* _Reading text_
==================================================
I am working on a chatbot for which I need a large context window. Since gpt-4(o) has a context window of 128’000 tokens, I decided to use it.
Now I have run into the problem that I often get error messages like this:
RateLimitError: Error code: 429 - {‘error’: {‘message’: 'Request too large for gpt-4o in organization org-3cH9ytW9RJ5R0ZJMUH7cfDSj on tokens per min (TPM): Limit 30000, Requested 43385. The input or output tokens must be reduced in order to run successfully.
It took me a while to figure out what the problem is. Apparently, there is a rate limit on tokens per minute for the gpt-4o model that is set to 30’000 and this rate limit for TPM is different from the context length of 128’000.
And here comes my question: Even though the TPM limit is different from the context length, doesn’t this in the end amount to having a context length of max 30’000 tokens when using the gpt-4(o) model via the API?
==================================================
* _Instructions for the task_
According to the forum post, what is the tokens-per-minute rate limit set for the gpt-4o model? Answer from the forum post alone.

(Stored dataset items)
==================================================
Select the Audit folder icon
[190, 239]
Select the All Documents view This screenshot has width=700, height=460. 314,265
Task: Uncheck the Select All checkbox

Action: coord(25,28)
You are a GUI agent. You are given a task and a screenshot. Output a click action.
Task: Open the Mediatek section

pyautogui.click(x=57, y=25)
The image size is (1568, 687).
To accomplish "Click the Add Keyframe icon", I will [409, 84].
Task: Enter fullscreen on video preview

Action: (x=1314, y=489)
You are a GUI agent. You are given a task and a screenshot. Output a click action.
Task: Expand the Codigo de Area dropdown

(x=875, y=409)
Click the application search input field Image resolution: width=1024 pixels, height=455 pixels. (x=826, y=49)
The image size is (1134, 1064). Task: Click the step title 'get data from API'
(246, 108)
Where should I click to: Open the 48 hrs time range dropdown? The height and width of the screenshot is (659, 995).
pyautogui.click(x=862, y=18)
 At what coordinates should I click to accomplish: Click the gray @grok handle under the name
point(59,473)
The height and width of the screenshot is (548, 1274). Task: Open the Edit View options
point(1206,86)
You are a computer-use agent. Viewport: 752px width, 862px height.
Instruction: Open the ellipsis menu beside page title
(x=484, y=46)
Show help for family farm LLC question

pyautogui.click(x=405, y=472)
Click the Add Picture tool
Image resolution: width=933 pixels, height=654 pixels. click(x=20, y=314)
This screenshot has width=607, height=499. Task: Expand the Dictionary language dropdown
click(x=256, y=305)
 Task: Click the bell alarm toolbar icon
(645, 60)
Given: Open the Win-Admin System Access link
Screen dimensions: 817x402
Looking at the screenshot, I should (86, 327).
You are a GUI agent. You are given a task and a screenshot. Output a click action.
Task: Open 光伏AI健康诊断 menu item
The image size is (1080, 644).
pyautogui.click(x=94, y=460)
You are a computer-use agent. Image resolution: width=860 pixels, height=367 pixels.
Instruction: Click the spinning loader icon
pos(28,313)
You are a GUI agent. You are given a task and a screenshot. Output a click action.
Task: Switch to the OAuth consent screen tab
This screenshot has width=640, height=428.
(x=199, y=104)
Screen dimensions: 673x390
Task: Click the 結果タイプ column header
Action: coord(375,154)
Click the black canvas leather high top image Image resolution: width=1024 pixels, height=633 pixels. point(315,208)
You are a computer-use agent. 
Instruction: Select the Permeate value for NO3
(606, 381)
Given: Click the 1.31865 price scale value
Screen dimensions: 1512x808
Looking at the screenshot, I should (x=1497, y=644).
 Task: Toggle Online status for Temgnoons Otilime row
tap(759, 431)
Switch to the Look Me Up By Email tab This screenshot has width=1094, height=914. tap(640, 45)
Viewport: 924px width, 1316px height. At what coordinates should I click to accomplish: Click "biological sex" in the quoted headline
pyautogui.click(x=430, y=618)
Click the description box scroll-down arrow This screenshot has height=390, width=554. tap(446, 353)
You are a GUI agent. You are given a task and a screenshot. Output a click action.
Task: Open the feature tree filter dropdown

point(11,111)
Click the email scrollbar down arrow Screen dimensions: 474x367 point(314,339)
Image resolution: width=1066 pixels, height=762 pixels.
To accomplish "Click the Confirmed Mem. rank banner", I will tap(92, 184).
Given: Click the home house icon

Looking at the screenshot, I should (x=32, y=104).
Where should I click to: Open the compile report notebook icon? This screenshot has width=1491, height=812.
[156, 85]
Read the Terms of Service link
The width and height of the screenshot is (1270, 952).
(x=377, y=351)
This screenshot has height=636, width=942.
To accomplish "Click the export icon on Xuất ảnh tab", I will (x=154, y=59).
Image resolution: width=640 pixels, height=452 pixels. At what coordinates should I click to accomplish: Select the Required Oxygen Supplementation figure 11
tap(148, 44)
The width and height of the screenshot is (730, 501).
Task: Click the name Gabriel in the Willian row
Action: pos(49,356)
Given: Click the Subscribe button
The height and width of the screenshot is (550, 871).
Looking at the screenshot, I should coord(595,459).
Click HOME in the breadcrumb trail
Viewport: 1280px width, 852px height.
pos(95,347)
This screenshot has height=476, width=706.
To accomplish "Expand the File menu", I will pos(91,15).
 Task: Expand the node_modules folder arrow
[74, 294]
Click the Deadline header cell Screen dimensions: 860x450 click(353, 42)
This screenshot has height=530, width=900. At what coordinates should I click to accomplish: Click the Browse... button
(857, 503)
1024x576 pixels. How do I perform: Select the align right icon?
==================================================
* _Output_
30,000 tokens per minute.